蒼い影

「ふ、ふふふふ…はーっはっはっは!!見よ、これが彼の有名なアスカード遺跡だ!!」

ようやく、何とかアスカードに着いた私たち。本来ならば、マナの守護塔の鍵を持っている人を探さなければいけなかったのだが。何故か。町に入って真っ先にリフィルが走って向かったのは、アスカードでも有名な石舞台。私たちが追いついた頃には上の台詞。あぁ、他人のフリをしたいわ。

「…なぁ、ジーニアス?俺の中ではかなりリフィルの株は高かったんだが」
「うんシエルの言いたいことは分かるからとりあえず何かごめん」

通称遺跡モード(誰がつけたのかしら)を見るのは初めてなシエルは少し、いやかなり?引きながら隣にいたジーニアスに聞いていたが、ジーニアスは完全拒否体勢。私とクラトスはそんな仲間から少し離れたところで、他人ですオーラ全開でぐちぐち文句を言ったり言わなかったりしていた。

「…このまま行って、救いの塔にはいつ着くのかしらね」
「つかないかもしれないな」

演技でも言わないで欲しかった(そうなりそうで怖いから)なんてことがあったりしながらも、現在は一人でアスカードの町並みをボケッと見ていたりする。


どうやらあの石舞台は普段は一般人立ち入り禁止らしく、追い返されてしまった私たち。ようやく進める、と思ったのもつかの間で。リフィルが石舞台を破壊しようとしていた人たちに、説教の2時間3時間はしないと気が済まない!とか言い出して。仕方なしに私たちはその人を探していた。因みに私はサボってこんなところにいたりする。みんなはその人物を見つけたのか見当たらない。

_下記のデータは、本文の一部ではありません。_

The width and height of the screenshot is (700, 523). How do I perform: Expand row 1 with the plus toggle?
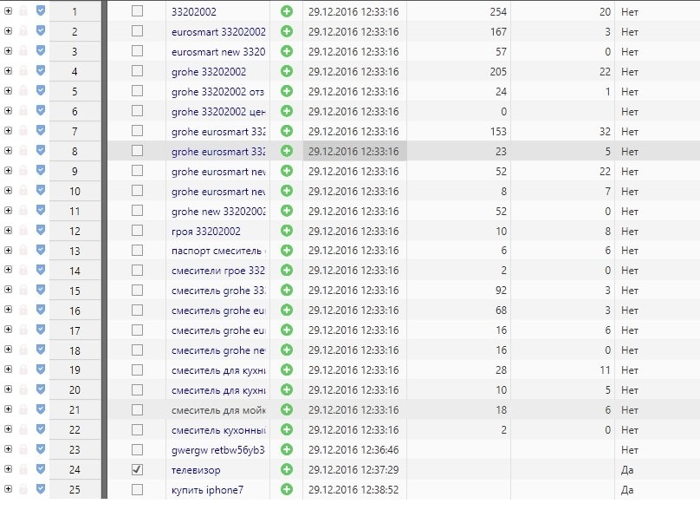point(8,11)
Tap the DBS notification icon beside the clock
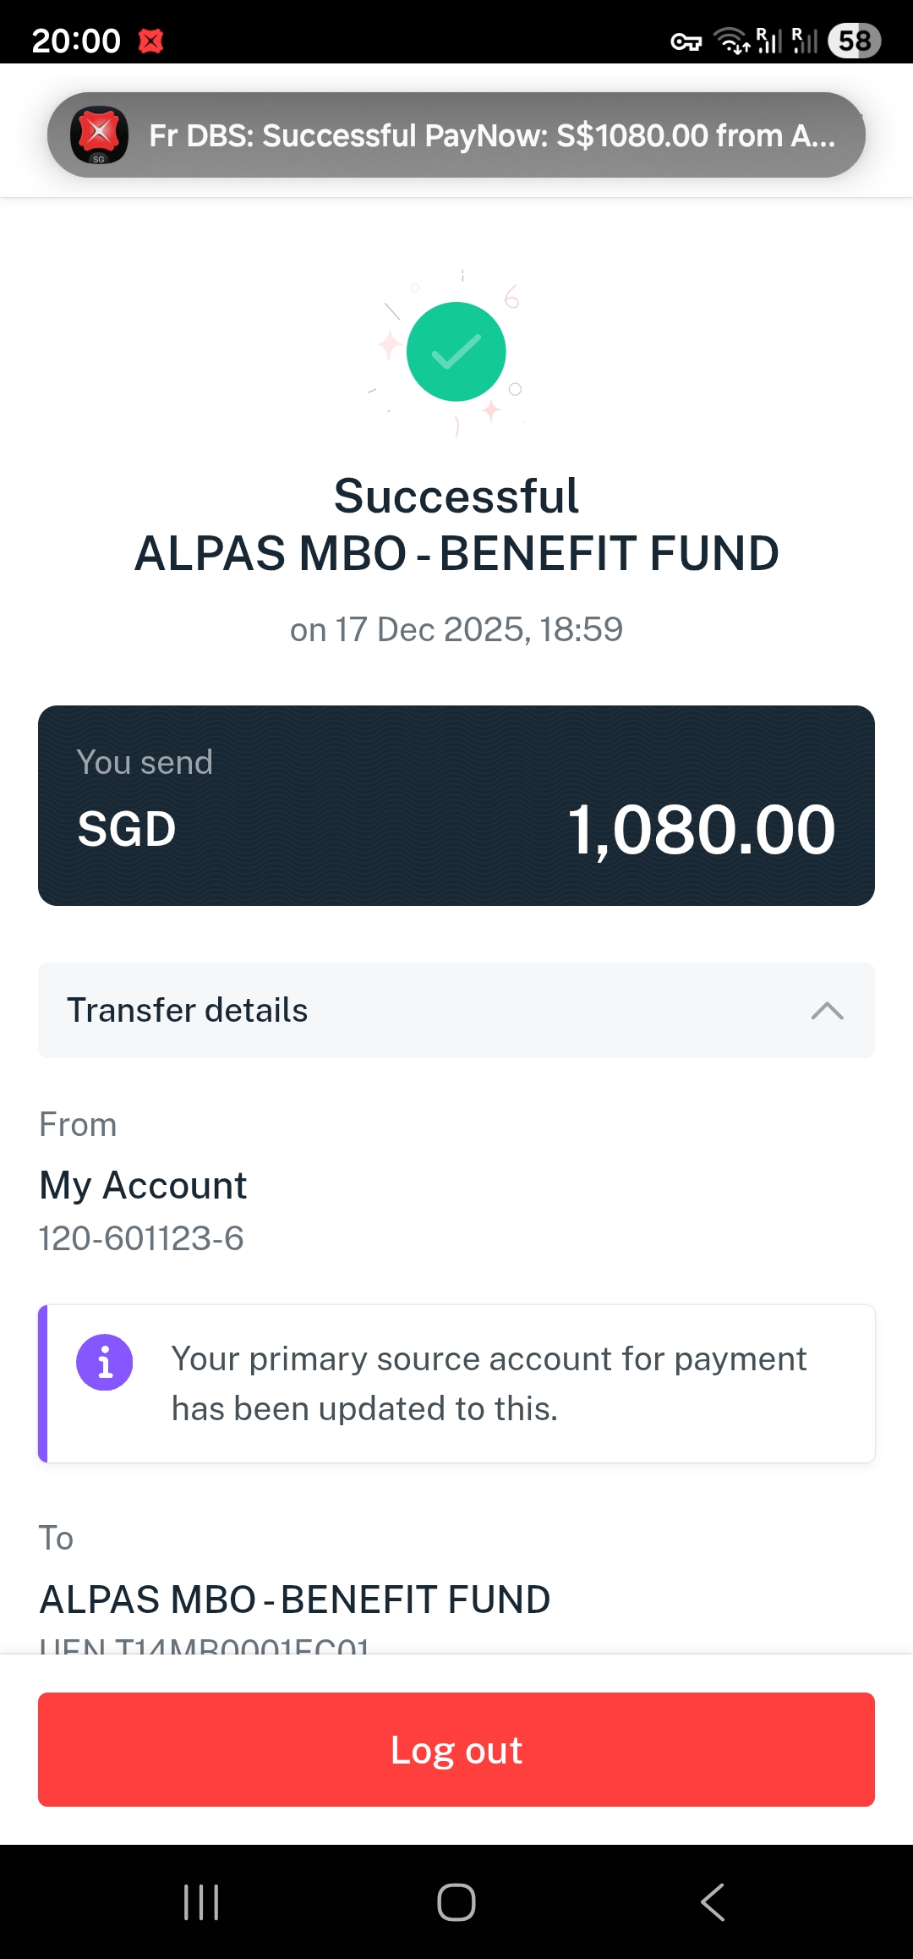The width and height of the screenshot is (913, 1959). (151, 41)
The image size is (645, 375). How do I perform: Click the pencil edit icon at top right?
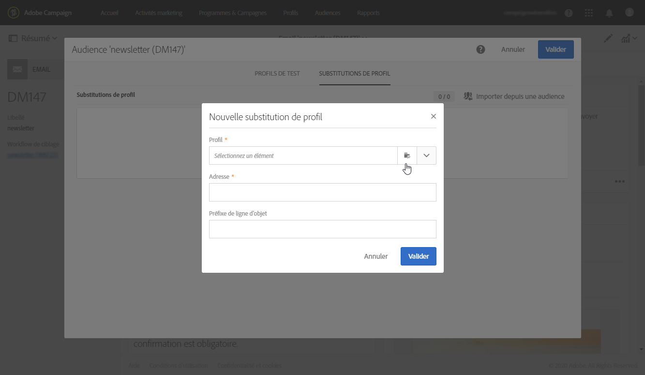(608, 38)
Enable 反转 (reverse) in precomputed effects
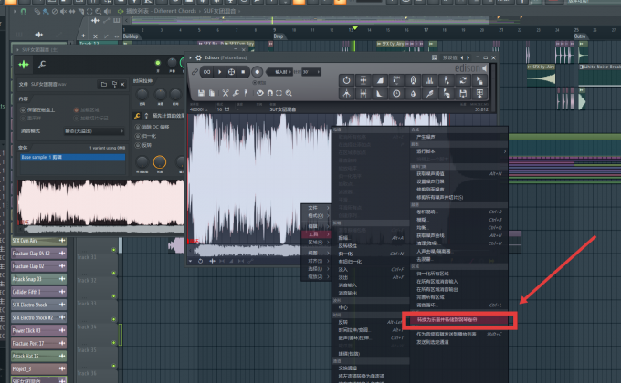 pos(138,145)
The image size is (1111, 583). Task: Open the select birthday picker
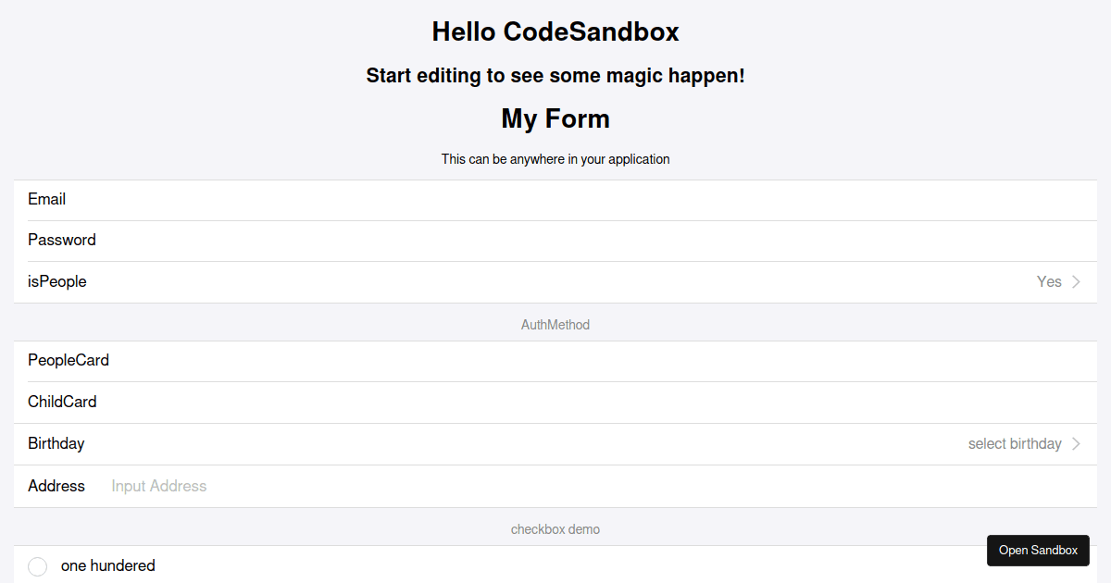click(x=1015, y=443)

…はずだったのに、どうしたのだろうか。何故か私の目の前にはまだ少し慣れない蒼い髪。


「セレネ、なにやってんだよ」

目の前に立っているシエルは笑っていた。もちろん、ちゃんと笑っているのだけれど。どうしてか、目だけが綺麗に笑っていない。いつの間にあんなスキルを身に付けたのかしら。

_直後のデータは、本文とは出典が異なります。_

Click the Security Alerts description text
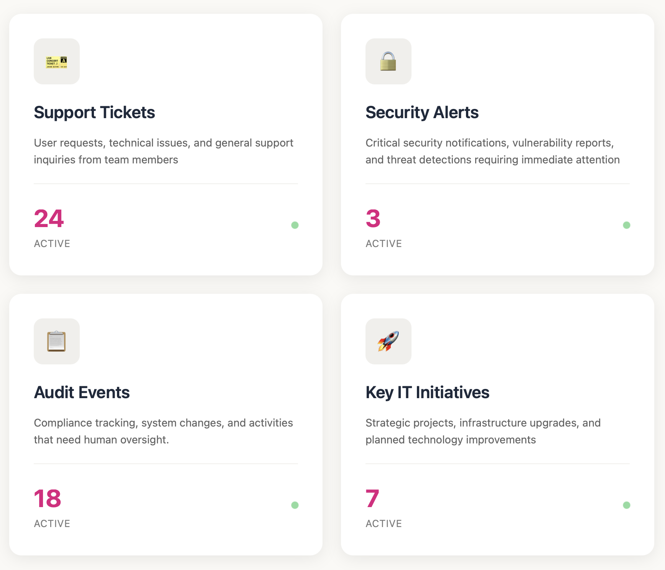 click(492, 151)
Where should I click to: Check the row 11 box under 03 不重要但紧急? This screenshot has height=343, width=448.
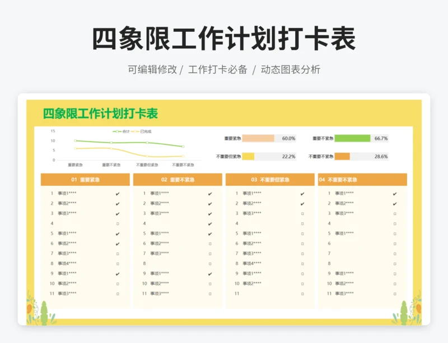coord(302,294)
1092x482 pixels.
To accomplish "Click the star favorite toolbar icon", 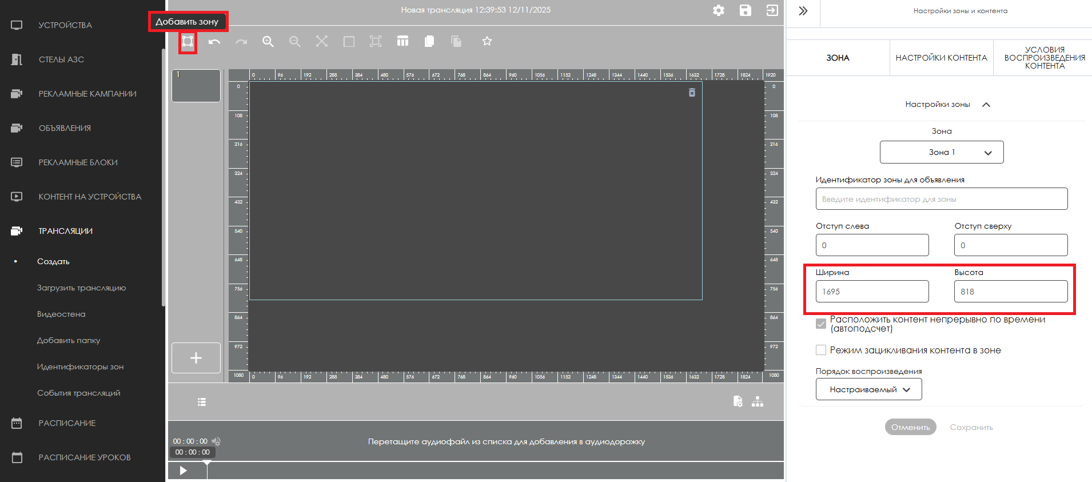I will (487, 41).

見つかった。しかもよりによってシエルに見つかってしまった。最近、やたらと過保護になっている気がする。多分、気のせいではない。目の前で笑っているシエルは地核で鶏だけでなく、あの腹黒導師とも大爆発したんじゃないかと思う。そうじゃなかったらあんなに黒くならないわ。行くぞ、なんて手を引かれて。まぁ仕方ないか。と思い、そのまま歩き出したシエルの後ろを歩く。


「あれだけ音素が不安定なのに、一人でふらふらしてんなよ。マジ焦った」
「…………チッ」
「おいなんだその舌打ち」

気付いていたのか、と思わず舌打ちをした。…私もずいぶん性格が戻ってきた。なんて考えていたりしたが。

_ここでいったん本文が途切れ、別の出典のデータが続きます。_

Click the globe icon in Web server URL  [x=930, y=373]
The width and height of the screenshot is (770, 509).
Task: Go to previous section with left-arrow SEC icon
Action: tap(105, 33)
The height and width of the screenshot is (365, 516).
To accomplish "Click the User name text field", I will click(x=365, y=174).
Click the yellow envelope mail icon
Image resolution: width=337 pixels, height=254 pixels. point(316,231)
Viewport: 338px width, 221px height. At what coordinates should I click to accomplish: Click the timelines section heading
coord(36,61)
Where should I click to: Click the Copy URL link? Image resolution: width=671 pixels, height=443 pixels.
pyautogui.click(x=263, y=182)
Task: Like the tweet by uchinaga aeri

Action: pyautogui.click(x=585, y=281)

あの辺り、石舞台の辺りのこと。町長だかの話によれば、目覚めてしまった風の精霊が怒ってるとかなんだとか(よく聞かなかった)…風の精霊のせいだとして、精霊って言うくらいだから"負"にはならないはずなんだけれど。なのに何故、あんなに第三音素が不安定になっていたのかしらねー?